Whenever the word "left" appears in a line of the listing, copy that line.
*** Begin section ***
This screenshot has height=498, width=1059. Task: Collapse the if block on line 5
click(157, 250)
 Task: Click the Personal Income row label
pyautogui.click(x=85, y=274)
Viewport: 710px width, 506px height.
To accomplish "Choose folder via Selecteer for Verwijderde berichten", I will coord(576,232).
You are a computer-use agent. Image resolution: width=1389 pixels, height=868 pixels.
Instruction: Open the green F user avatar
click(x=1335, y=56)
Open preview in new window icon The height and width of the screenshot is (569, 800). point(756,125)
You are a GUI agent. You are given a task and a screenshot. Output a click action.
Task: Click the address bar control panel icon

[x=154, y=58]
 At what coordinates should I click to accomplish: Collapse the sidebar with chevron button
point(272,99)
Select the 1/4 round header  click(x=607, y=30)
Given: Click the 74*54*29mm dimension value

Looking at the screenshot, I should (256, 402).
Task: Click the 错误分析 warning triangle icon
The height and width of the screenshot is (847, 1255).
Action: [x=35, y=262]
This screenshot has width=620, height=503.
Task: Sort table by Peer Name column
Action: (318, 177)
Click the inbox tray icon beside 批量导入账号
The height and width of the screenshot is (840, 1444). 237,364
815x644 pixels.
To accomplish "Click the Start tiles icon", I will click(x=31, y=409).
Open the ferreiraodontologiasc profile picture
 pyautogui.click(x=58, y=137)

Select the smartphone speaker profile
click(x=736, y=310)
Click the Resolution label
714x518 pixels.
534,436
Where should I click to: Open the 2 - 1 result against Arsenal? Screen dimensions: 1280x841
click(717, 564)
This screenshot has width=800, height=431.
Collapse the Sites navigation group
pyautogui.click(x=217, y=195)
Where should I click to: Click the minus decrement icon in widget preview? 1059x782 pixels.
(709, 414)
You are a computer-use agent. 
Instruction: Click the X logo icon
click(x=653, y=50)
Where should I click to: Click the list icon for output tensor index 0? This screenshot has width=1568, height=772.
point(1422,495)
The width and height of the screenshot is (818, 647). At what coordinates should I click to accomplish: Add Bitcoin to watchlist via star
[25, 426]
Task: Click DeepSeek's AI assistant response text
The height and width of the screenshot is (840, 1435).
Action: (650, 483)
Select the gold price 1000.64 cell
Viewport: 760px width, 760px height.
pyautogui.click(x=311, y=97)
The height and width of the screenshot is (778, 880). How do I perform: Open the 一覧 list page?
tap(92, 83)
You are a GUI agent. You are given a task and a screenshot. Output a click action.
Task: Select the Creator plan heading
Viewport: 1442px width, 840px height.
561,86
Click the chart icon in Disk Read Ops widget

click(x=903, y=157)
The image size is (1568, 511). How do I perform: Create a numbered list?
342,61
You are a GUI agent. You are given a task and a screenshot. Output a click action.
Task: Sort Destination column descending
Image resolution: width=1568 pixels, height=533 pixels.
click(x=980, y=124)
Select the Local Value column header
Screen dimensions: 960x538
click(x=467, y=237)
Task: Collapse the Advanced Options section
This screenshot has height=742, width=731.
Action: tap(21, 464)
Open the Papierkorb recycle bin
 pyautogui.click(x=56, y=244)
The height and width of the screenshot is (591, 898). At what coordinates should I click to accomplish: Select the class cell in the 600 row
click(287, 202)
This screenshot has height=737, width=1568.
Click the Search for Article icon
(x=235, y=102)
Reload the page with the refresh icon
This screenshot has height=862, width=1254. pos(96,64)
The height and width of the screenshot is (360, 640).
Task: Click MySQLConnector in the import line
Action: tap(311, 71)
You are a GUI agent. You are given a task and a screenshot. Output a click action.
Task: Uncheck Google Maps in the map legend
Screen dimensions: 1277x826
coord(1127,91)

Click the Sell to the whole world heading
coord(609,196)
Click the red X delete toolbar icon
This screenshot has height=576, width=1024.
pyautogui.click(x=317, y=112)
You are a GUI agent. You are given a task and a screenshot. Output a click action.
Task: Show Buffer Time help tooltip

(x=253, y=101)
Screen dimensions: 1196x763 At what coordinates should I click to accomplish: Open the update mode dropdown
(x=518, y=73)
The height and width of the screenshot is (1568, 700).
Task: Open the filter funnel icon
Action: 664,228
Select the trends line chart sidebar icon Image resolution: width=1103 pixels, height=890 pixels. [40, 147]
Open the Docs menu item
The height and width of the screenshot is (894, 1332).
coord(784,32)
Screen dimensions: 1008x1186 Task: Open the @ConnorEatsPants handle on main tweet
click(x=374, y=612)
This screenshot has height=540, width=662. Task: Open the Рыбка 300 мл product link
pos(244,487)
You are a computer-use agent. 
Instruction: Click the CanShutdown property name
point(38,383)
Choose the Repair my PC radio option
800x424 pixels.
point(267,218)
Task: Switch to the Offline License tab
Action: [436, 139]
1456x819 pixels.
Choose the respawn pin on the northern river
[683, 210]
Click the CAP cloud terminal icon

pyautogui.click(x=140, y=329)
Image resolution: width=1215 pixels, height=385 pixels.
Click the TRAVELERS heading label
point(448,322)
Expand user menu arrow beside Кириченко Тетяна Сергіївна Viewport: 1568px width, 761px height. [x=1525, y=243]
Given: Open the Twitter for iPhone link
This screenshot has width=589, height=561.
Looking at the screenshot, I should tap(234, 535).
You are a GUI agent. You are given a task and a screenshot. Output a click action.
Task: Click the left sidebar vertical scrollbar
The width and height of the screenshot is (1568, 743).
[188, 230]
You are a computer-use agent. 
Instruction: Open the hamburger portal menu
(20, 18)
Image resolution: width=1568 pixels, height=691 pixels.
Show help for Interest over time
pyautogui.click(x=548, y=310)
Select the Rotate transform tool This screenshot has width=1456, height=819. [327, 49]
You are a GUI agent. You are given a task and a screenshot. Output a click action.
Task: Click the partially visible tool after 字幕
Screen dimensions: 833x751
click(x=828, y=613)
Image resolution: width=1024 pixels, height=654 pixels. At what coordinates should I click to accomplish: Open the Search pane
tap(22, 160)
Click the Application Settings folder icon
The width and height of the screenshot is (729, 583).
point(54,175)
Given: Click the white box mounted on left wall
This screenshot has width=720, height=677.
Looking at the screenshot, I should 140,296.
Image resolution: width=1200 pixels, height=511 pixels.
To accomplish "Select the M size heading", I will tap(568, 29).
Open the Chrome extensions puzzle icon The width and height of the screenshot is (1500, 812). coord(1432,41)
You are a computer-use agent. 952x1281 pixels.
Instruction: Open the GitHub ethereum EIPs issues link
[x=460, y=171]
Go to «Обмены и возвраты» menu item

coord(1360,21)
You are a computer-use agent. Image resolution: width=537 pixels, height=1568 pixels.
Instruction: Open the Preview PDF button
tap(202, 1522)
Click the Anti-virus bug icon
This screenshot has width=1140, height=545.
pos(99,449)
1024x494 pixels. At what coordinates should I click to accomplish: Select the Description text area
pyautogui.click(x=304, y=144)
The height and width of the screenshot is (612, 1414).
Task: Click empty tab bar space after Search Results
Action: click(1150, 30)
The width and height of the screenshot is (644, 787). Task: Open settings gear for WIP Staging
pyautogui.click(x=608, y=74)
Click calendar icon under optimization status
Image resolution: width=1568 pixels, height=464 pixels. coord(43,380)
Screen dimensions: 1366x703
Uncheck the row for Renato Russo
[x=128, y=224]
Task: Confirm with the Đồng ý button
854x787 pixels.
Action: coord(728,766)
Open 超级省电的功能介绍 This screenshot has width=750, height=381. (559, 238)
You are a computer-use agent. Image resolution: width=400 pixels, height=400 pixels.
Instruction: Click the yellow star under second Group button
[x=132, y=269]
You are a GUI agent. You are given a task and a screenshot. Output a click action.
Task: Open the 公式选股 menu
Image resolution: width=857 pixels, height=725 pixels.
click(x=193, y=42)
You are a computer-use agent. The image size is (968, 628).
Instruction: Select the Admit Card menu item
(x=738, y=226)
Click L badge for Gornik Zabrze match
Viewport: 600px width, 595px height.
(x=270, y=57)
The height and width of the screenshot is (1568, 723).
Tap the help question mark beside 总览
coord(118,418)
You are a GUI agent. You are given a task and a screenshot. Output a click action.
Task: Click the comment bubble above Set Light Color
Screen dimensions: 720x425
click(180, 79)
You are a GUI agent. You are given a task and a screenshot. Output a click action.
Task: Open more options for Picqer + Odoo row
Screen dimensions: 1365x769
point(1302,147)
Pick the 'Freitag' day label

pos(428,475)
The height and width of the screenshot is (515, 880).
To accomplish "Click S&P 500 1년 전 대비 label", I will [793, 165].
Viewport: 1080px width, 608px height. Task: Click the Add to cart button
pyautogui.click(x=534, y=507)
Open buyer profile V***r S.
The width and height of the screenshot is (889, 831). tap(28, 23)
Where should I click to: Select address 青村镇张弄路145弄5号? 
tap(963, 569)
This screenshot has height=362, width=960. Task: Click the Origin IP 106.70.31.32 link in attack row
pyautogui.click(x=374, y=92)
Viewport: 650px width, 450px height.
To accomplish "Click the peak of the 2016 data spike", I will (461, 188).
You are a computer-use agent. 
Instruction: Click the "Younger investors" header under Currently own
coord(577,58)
*** End section ***
Solution below>
Task: Click the left sidebar vertical scrollbar
Given: Click the white box mounted on left wall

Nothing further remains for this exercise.